Per tutta la notte continuai a strisciare senza meta in quegli spazi immensi, quando infine arrivò la mattina, vidi la rassicurante luce del sole illuminare le piastrelle del pavimento in lontanza e corsi verso di esse. Finalemente raggiunsi un punto allo scoperto e capii che avevo passato la notte sotto il frigo. Dovevo reputarmi fortunato, nessun insetto , infatti, mi aveva assalito, cosa che, se fosse accaduta, mi sarebbe costata sicuramente la vita. Dal silenzio e dall’intensità della luce mi resi conto che fosse molto presto, forse le cinque di mattina. Mi trovai davanti il vasto pavimento cosparso di vetri taglienti che brillavano, avvolte riflettendo la luce in maniera accecante. Pensai che rimanere li sarebbe stato pericoloso e mi misi a camminare verso il corridoio, sicuro che prima o poi mi sarei ritrovato davanti la professoressa G.

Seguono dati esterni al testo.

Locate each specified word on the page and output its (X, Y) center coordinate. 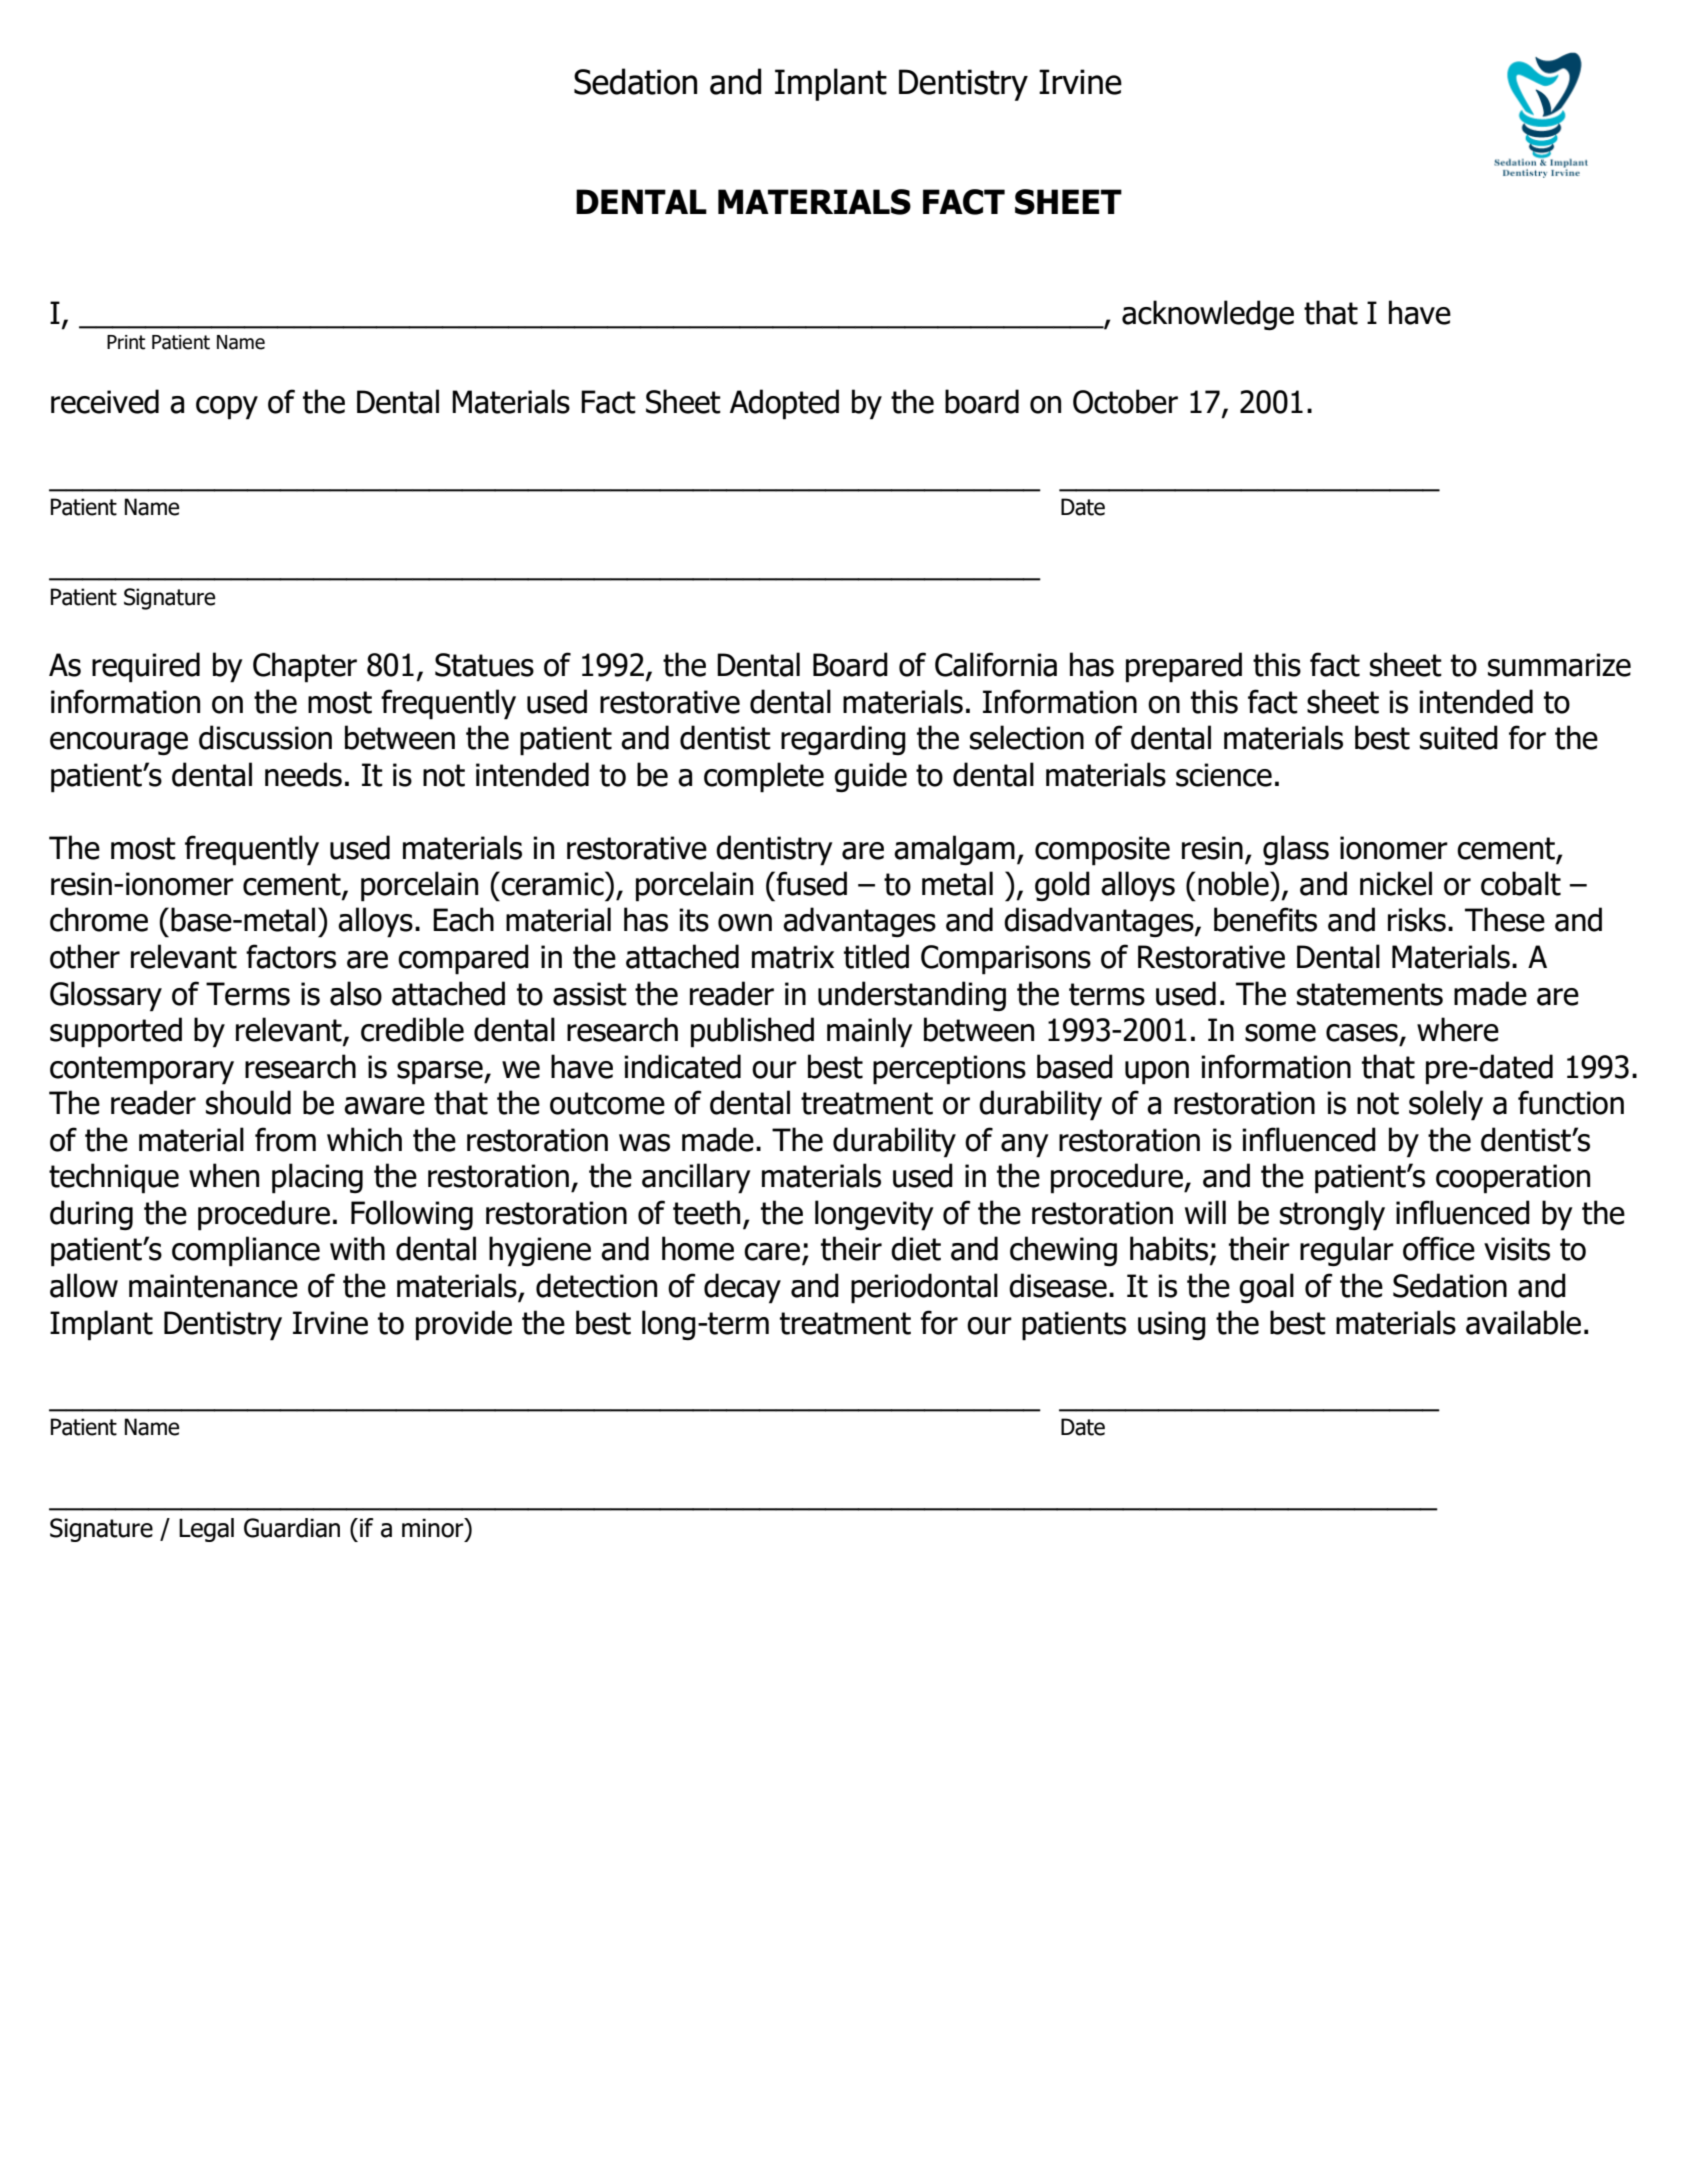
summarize (1559, 665)
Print (126, 342)
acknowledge (1208, 315)
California (996, 664)
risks (1417, 919)
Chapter (305, 667)
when (224, 1175)
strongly (1332, 1215)
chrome (99, 919)
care (772, 1252)
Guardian (292, 1528)
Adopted (784, 404)
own (745, 923)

Le distanze sembravano incolmabili e l’orizzonte si perdeva nella vastità degli spazi; non avevo un punto di riferimento per valutare esattamente quanto velocemente mi muovessi. Raggiunsi, però, nell’arco di un paio d’ore, il corridoio e mi trovai davanti ad una immensa porta. Non avevo idea di dove andare, e, non conoscendo minimanente la casa della professoressa V, decisi di fermarmi ed attendere li aiuto.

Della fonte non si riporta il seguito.